Registrant’s telephone number, including area code:   206-404-7000

Not Applicable
______________________________________________
Former name or former address, if changed since last report

 

Check the appropriate box below if the Form 8-K filing is intended to simultaneously satisfy the filing obligation of the registrant under any of the following provisions:

[  ]  Written communications pursuant to Rule 425 under the Securities Act (17 CFR 230.425)
[  ]  Soliciting material pursuant to Rule 14a-12 under the Exchange Act (17 CFR 240.14a-12)
[  ]  Pre-commencement communications pursuant to Rule 14d-2(b) under the Exchange Act (17 CFR 240.14d-2(b))
[  ]  Pre-commencement communications pursuant to Rule 13e-4(c) under the Exchange Act (17 CFR 240.13e-4(c))


Item 5.03. Amendments to Articles of Incorporation or Bylaws; Change in Fiscal Year.

Effective as of May 11, 2011, the Board of Directors of Fisher Communications, Inc. (the “Company”) amended Section 3.2 of the Company’s Bylaws to reduce the size of the Company’s Board of Directors from ten (10) directors to nine (9) directors. As amended, the first sentence of Section 3.2 of the Bylaws currently reads as follows:

“3.2 Number and Tenure

The Board shall be composed of 9 directors.”

Item 5.07. Submission of Matters to a Vote of Security Holders

The Company’s 2011 Annual Meeting of Shareholders was held on May 11, 2011. At the Meeting, the holders of 7,861,446 common shares of the Company were represented in person or by proxy constituting a quorum. The preliminary voting results for each of the proposals submitted to a vote at the Annual Meeting, as provided to the Company by its independent inspector of election on May 16, 2011, are set forth below. These results are only preliminary and are subject to change.

(1) At the Annual Meeting, the Company’s shareholders voted on the election of three Class 3 Directors to hold office until the 2014 Annual Meeting of Shareholders of the Company and until their respective successors have been elected and qualified, and one Class 1 Director to hold office until the 2012 Annual Meeting of Shareholders of the Company and until his successor has been elected and qualified.
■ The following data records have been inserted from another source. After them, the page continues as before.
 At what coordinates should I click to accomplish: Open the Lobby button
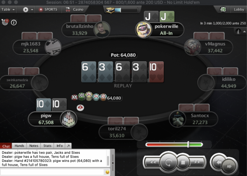239,10
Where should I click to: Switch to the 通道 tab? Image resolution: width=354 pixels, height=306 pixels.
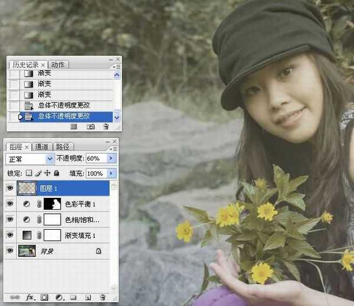point(42,147)
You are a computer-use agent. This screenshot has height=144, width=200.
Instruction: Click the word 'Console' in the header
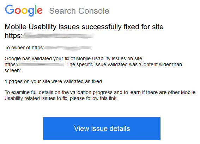coord(94,11)
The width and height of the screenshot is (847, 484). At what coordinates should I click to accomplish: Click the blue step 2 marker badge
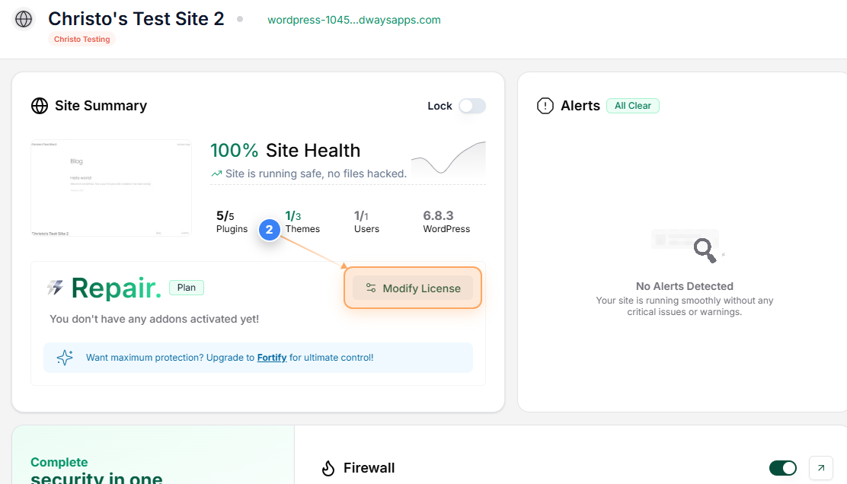[269, 229]
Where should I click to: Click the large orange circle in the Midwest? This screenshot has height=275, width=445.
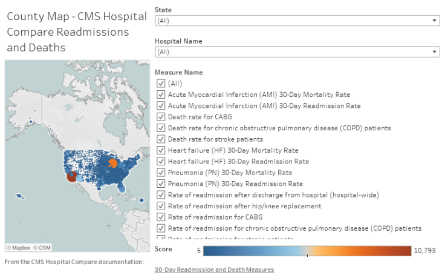coord(112,163)
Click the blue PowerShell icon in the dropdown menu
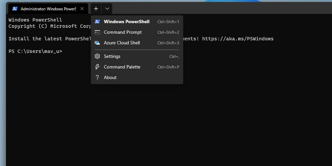This screenshot has width=332, height=166. click(97, 22)
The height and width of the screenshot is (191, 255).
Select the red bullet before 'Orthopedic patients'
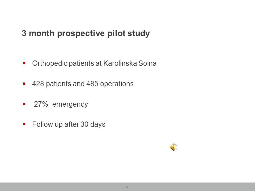[x=24, y=63]
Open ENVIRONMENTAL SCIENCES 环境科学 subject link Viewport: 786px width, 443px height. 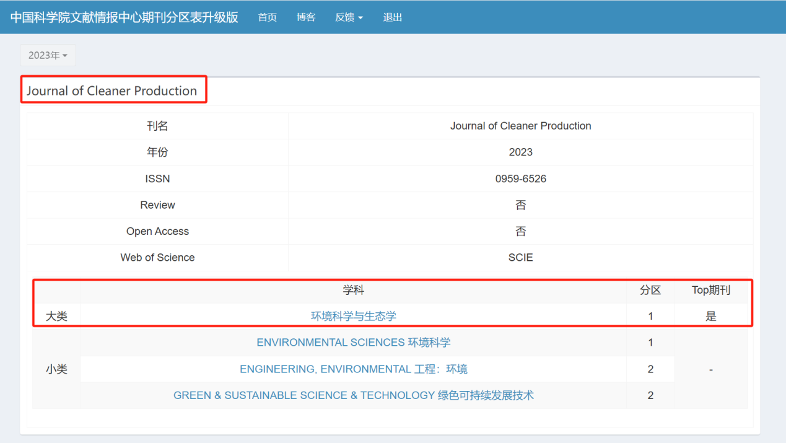coord(353,343)
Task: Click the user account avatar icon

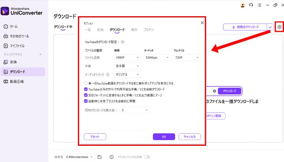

The Company’s board had nominated Richard L. Hawley, Roger L. Ogden, and Michael D. Wortsman to serve as Class 3 Directors, and Anthony B. Cassara to serve as a Class 1 Director. FrontFour Master Fund, Ltd., Event Driven Portfolio and FrontFour Capital Group, LLC nominated the following four director candidates in opposition to the Company’s director candidates: Matthew Goldfarb, Stephen Loukas, John F. Powers and Joseph J. Troy (collectively, the “FrontFour Candidates”). At least 4,381,513 votes were cast for at least one of the Company’s director candidates and at least 3,429,717 votes were cast for at least one of the FrontFour Candidates. Due to the application of cumulative voting, the election of individual director candidates is not yet complete; however, based on these preliminary results, it appears that neither party will have elected a full slate of nominees.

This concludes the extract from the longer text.